**What the exercise asks**.
Copy, from the entries below, each line in which the string "agent" appears.
** Data excerpts follows **
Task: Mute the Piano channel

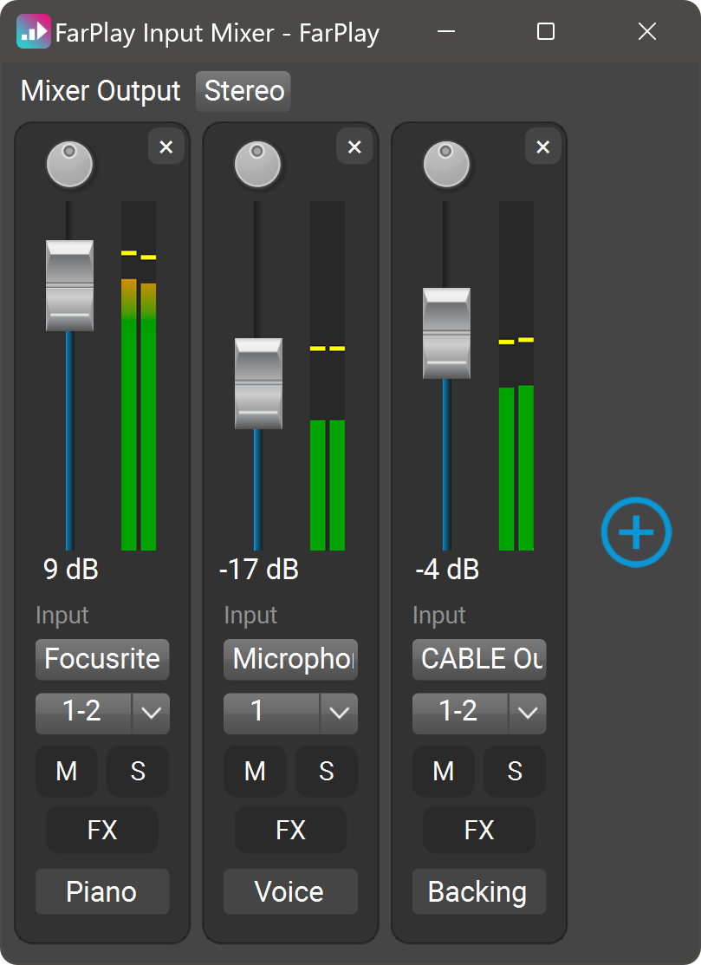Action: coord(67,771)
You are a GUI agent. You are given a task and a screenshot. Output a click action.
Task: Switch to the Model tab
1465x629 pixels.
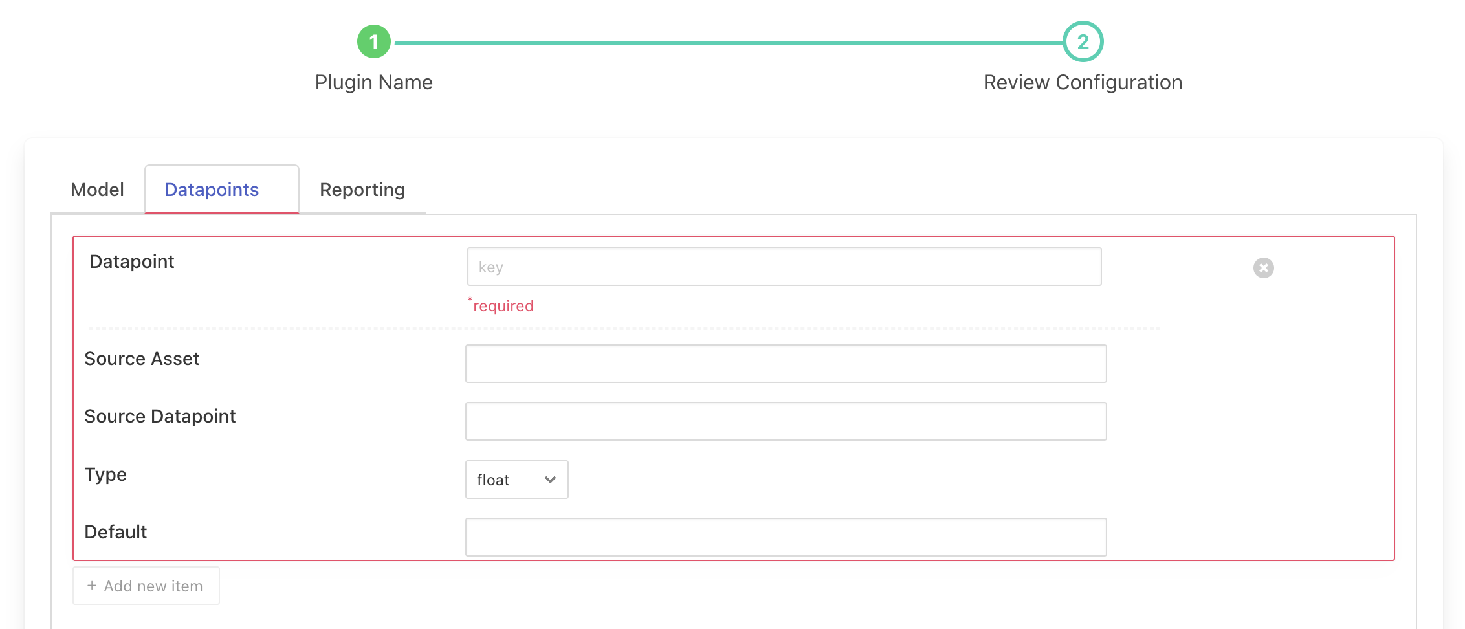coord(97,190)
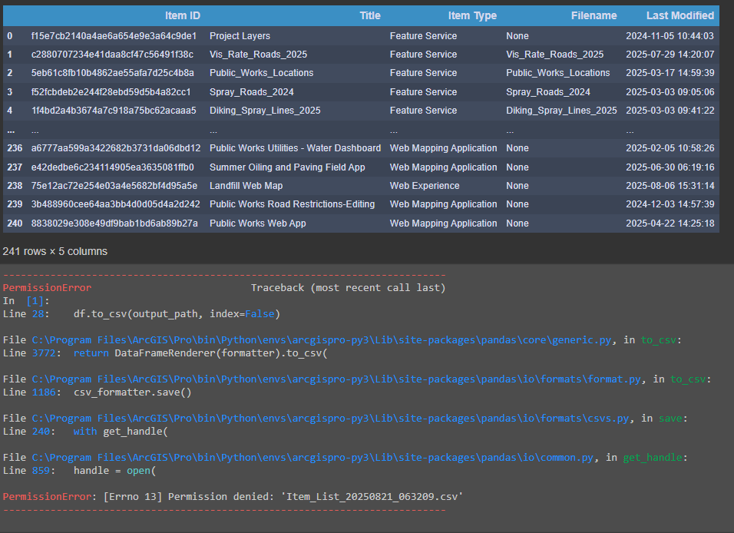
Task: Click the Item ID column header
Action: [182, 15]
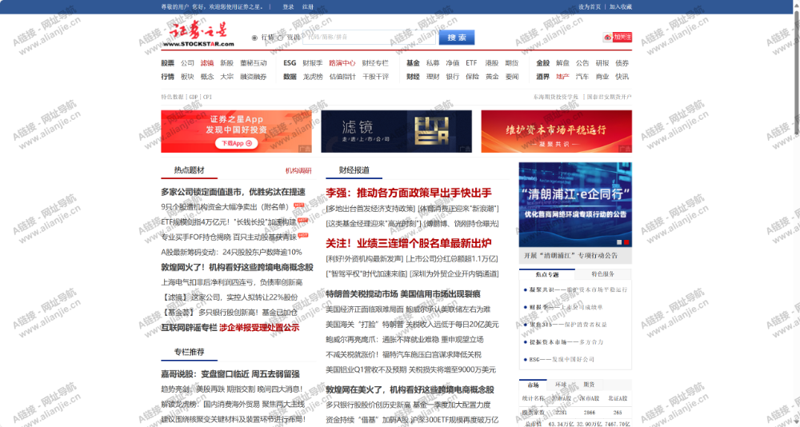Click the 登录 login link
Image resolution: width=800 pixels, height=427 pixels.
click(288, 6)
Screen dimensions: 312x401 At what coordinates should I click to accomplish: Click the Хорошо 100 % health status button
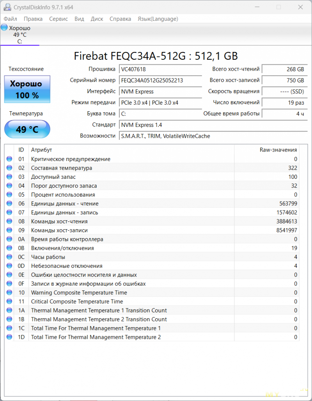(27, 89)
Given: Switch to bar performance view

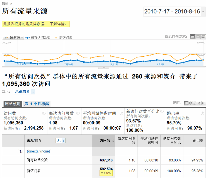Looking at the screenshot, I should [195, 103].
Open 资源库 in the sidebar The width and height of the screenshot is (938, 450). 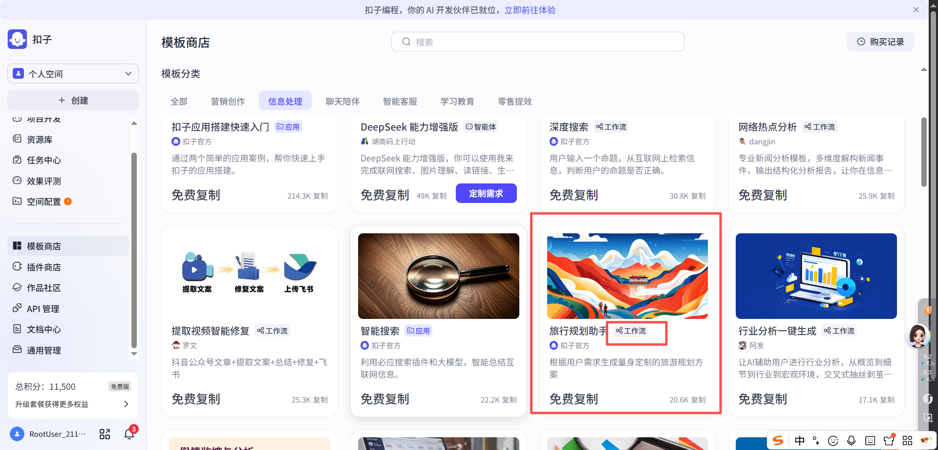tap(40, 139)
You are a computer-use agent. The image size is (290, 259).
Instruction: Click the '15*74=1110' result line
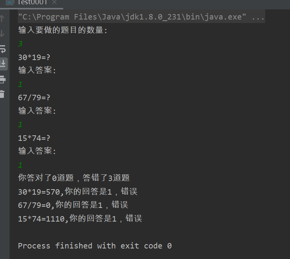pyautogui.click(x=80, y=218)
** End of Data excerpts **
** Data excerpts follows **
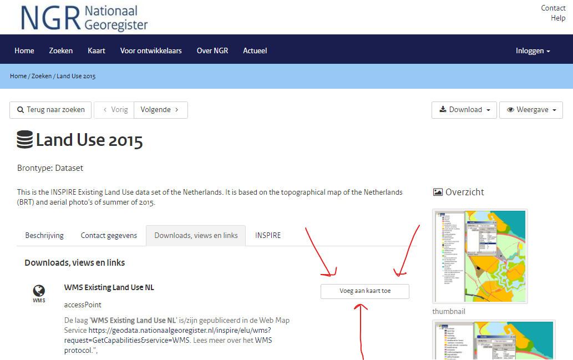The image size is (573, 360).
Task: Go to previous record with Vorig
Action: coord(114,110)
** End of Data excerpts **
** Data excerpts follows **
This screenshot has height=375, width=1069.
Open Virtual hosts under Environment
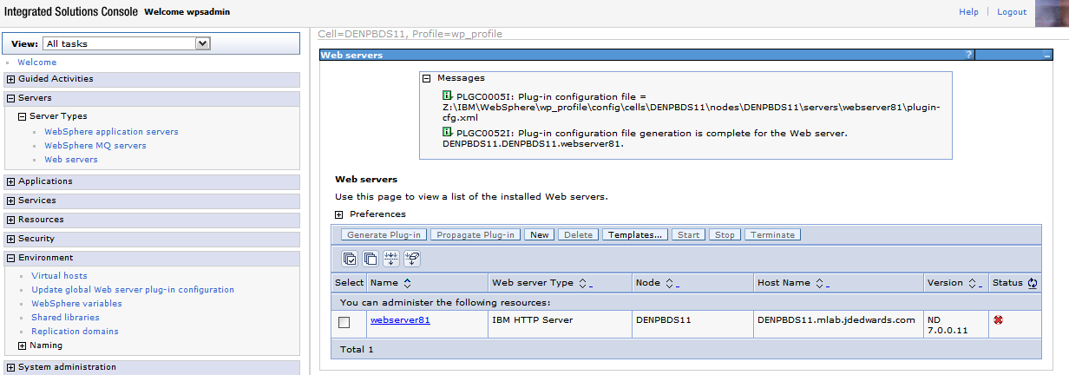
** End of Data excerpts **
**Output**.
You are a GUI agent. You are given a task and a screenshot. Output a click action.
You are a computer-use agent. The image size is (290, 259).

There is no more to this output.